* _Assigned task_
Your task is to return all the entries below exactly, with every picture omitted.

* _Records supplied_
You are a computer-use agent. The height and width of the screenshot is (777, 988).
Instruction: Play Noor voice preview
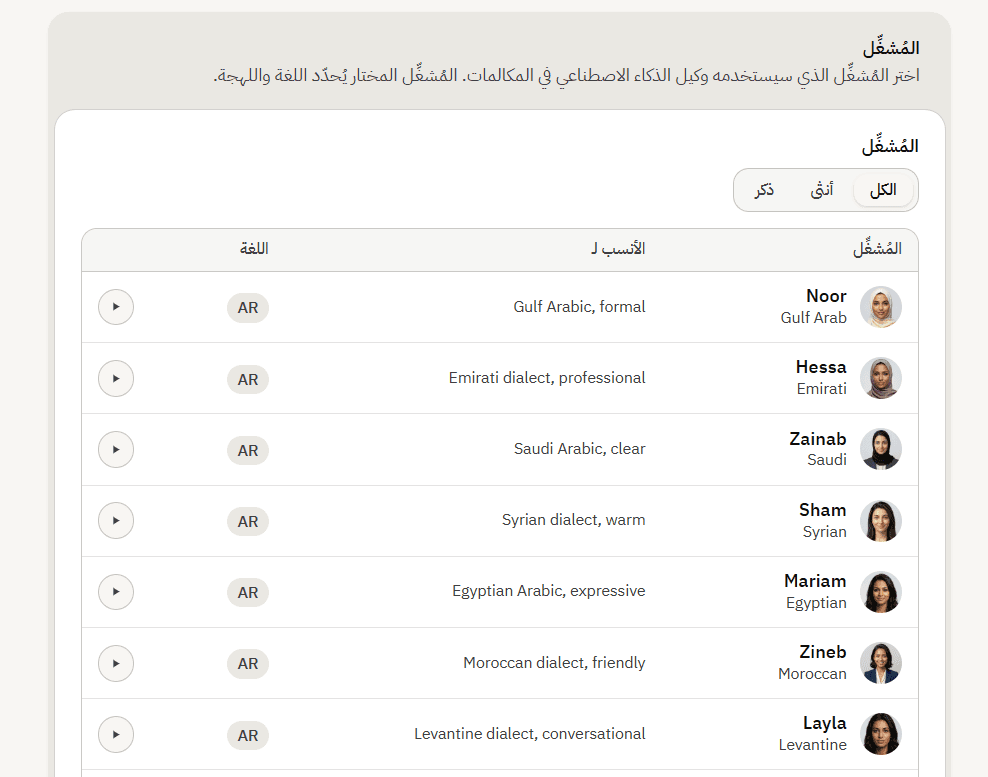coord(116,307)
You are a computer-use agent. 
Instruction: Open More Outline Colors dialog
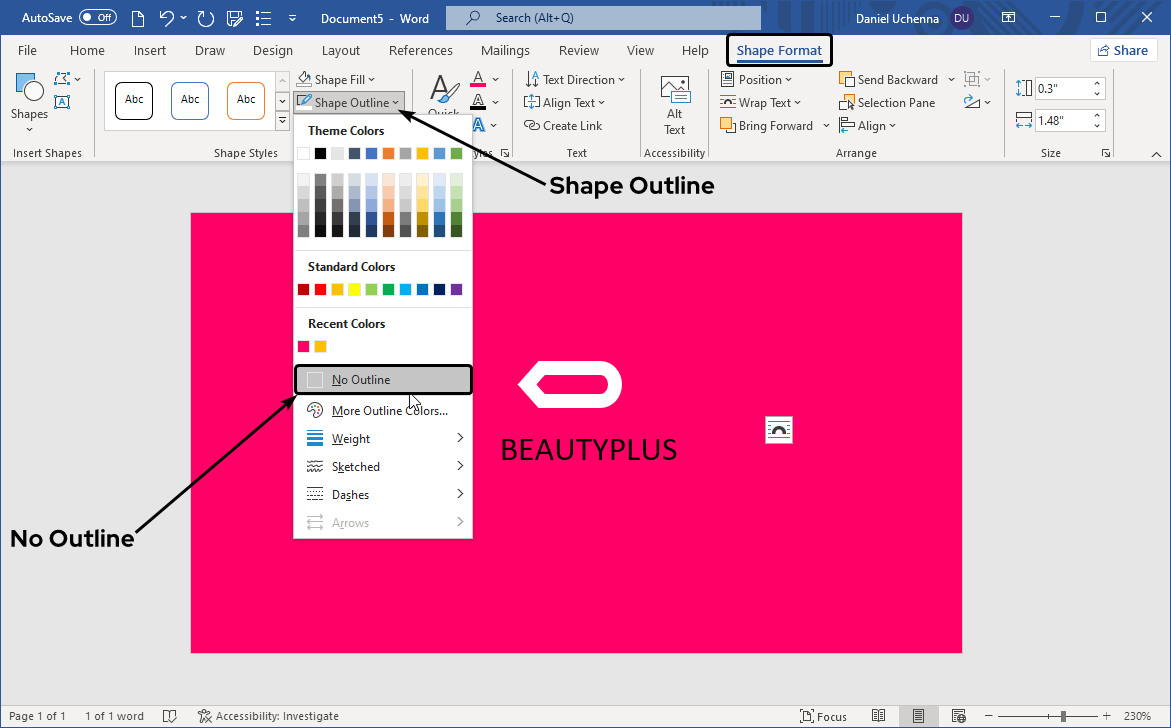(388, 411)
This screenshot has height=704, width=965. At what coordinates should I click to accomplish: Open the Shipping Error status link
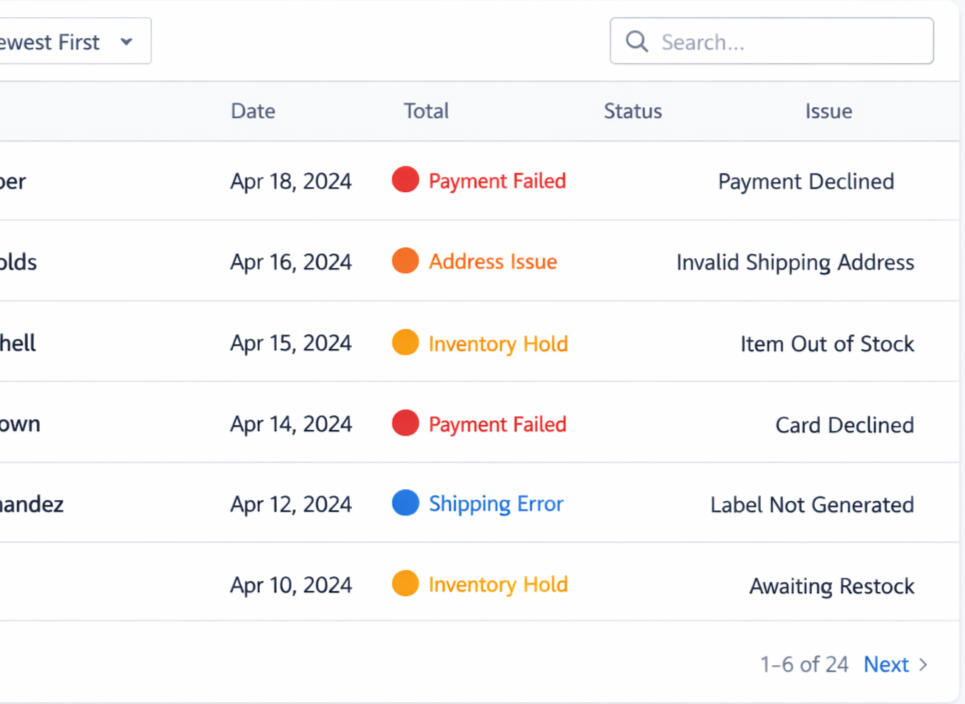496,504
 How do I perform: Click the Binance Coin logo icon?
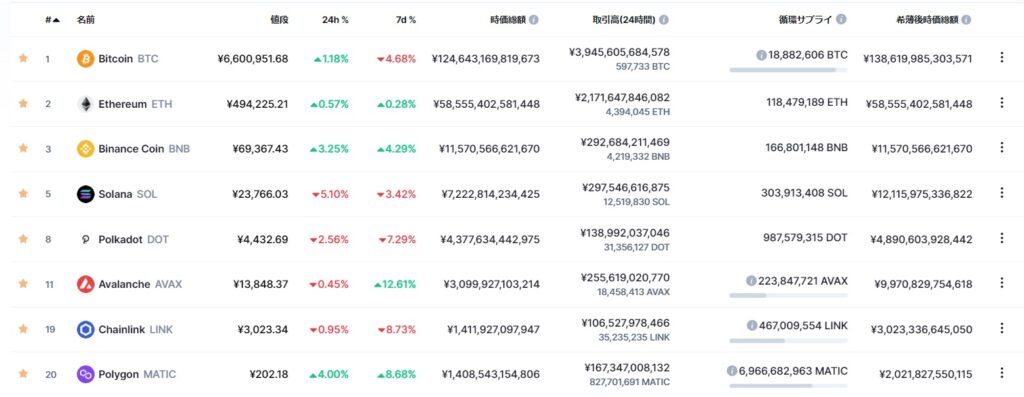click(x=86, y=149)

* _Reply to the exercise_
You are a computer-use agent. The height and width of the screenshot is (777, 988).
Instruction: Play Noor voice preview
coord(116,307)
You are a computer-use agent. 
Instruction: Open More Outline Colors dialog
(388, 411)
This screenshot has height=704, width=965. At what coordinates should I click to accomplish: Open the Shipping Error status link
496,504
 How do I perform: Click the Binance Coin logo icon?
click(x=86, y=149)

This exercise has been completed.